A 2007 study on the relationship between physician race and stress found that Hispanic/Latino—and, to a lesser degree, black/African American—physicians reported higher work satisfaction levels than their white peers. The study showed significantly lower job satisfaction among Asian physicians than white physicians, but unlike Medscape's survey, it did not break down Asian groups.
Race/ethnicity does not appear to have any strong relationship to frequency of exercise among physicians. The respondents most likely to exercise at least twice a week identified themselves as white/Caucasian (69%) or Japanese (67%). The lowest percentages were found among respondents who described themselves as other Asian (58%), and Korean or black/African American (both at 59%).
Race does appear to have a relationship to physicians' weight. The highest percentages of respondents who said they are overweight or obese were among self-identified black/African American (52%), Hispanic/Latino (49%), and white/Caucasian (44%) physicians. These numbers echo the findings of a 2016 study of all American adults by the Robert Wood Johnson Foundation, although it should be noted that the study did not break out rates among Asian Americans. In the Medscape survey, self-described Asian respondents were the least likely to report that they are overweight or obese, with the lowest percentages seen in Vietnamese (21%) and Chinese (28%) physicians.
In general, reported alcohol use among physicians is low. Respondents who most often indicated that they drink one or more alcoholic beverages a day identified themselves as white/Caucasian (22%). Japanese and Korean physicians followed at 17% and 15%, respectively. Physicians who described themselves as other Asian or Filipino were least likely to report alcohol use, at 8%.
In spite of the ongoing income disparity between male and female physicians, in this year's report, there was almost no difference between genders in the amount of reported debt. Sixty-two percent of all respondents said their debt is manageable, and only 7% of men and 9% of women characterized it as unmanageable. More than a quarter of both men and women (29% and 27%, respectively) said they have no debt at all.
In this year's report, a slightly higher percentage of male versus female physicians (57% and 53%, respectively) believe their income and assets are sufficient to support their goals. Conversely, 12% of men and 17% of women have no hope that they will ever be sufficient. Thirty percent of both men and women say that their income and assets aren't enough right now, but that they expect them to improve.

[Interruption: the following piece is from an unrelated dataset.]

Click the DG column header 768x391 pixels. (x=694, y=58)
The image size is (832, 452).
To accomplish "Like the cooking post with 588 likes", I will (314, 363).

The highest percentages of respondents who believe that their finances are sufficient to support life goals occurred among those who described themselves as Japanese (72%). They were followed by white/Caucasian (59%), Filipino (57%), and Chinese (54%). Only 43% of self-identified Korean and 46% of black/African American respondents reported sufficient income and assets, although a relatively high percentage of the latter group (42%) believed the situation would improve.